Trabajadores de Guaguas en las puertas de los juzgados. / C7

Visto para sentencia el juicio por la devolución de 6.838 jornadas en Guaguas en el confinamiento

La empresa reclama recuperar el tiempo no trabajado y los guagüeros defienden que no deben hacerlo porque estuvieron activos

Javier Darriba
JAVIER DARRIBA Las Palmas de Gran Canaria

Este lunes quedó visto para sentencia el juicio fijado por la reclamación de 6.883 jornadas de trabajo que la dirección de Guaguas Municipales reclama a sus trabajadores.

La empresa demanda la devolución -en forma de horas extras y días de asuntos propios- de todas las horas que la plantilla no trabajó como consecuencia de la reducción de servicios que se produjo durante el confinamiento a causa de la pandemia del coronavirus.

Sin embargo, los trabajadores defienden que no deben devolver esas horas porque estuvieron en situación de alerta, a plena disposición de la empresa, para cubrir las bajas que se producían a causa del covid-19. «Hubo bastantes trabajadores a los que se llamó a las 11.30 horas para que se incorporaran a las 15.00 horas», explicó el abogado de la parte social, Javier Armas, quien aseguró que mientras permanecían en retén, los trabajadores no podían disponer de su tiempo libre con total libertad.

Cuadrante semanal

Durante la pandemia, la plantilla de 717 trabajadores (588 conductores-perceptores) se dividió en dos turnos y se fijó un cuadrante de servicio semanal, cuando lo habitual es que sea quincenal.
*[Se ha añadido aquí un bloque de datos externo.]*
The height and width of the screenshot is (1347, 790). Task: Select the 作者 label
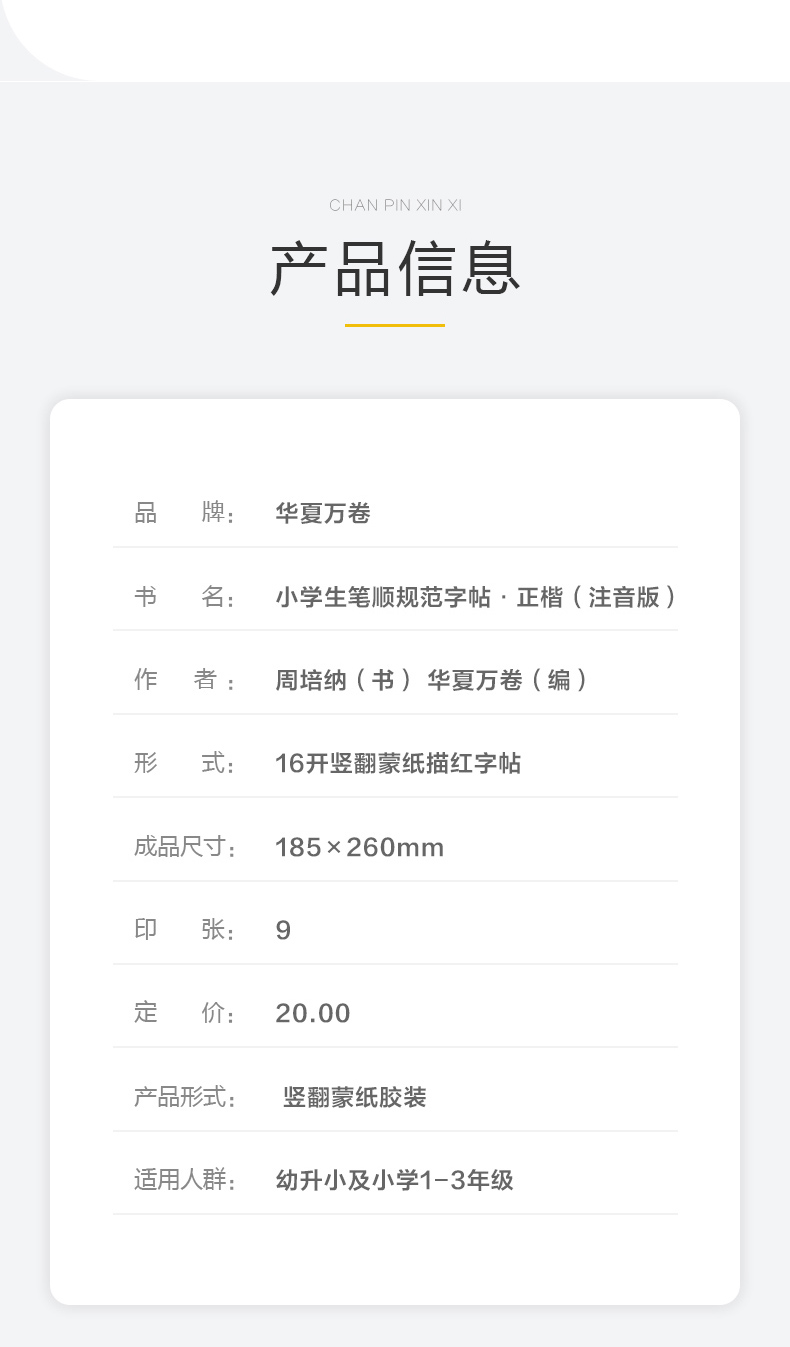tap(185, 680)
Y si alguien de un turno se cogía una baja, un trabajador del otro lo sustituía.

Hubo días en los que se registraron más de ochenta bajas ya que aparte de los infectados porcovid, muchos empleados fueron dispensados por formar parte de los grupos de riesgo.

«Hemos pasado de la hora de los aplausos al personal sanitario, a policías, bomberos y trabajadores de Guaguas, a la hora de los escupitajos», expuso Armas.

Repercusión económica

El secretario del comité de empresa, Wolfang Alcántara, que ayer estuvo acompañado de una representación de los guagüeros en las puertas de la Ciudad de la Justicia, aseguró que «si se cobran de las horas extra, estamos hablando de dinero porque son el doble que las normales, al final todo tiene una repercusión económica para el trabajador».

Aunque desde la empresa no se quisieron pronunciar, en un vídeo emitido por el director general de la compañía, se explicaba que la demanda judicial se hacía porque expiraba el plazo legal para recuperar esas horas, «pero el ánimo de la dirección sigue siendo negociar».

Y se afirmaba que no se iba a «tocar el bolsillo a nadie» y que se hacía para evitar un agravio comparativo con quienes sí trabajaron.

La concejala no adscrita Carmen Guerra denunció que la reclamación de la dirección de la empresa «dejaría sin efecto el carácter extraordinario de esas horas». Para la edila de Unidos por Gran Canaria, lo que se produjo fue «una mala gestión y organización de los turnos de trabajo por parte de la empresa».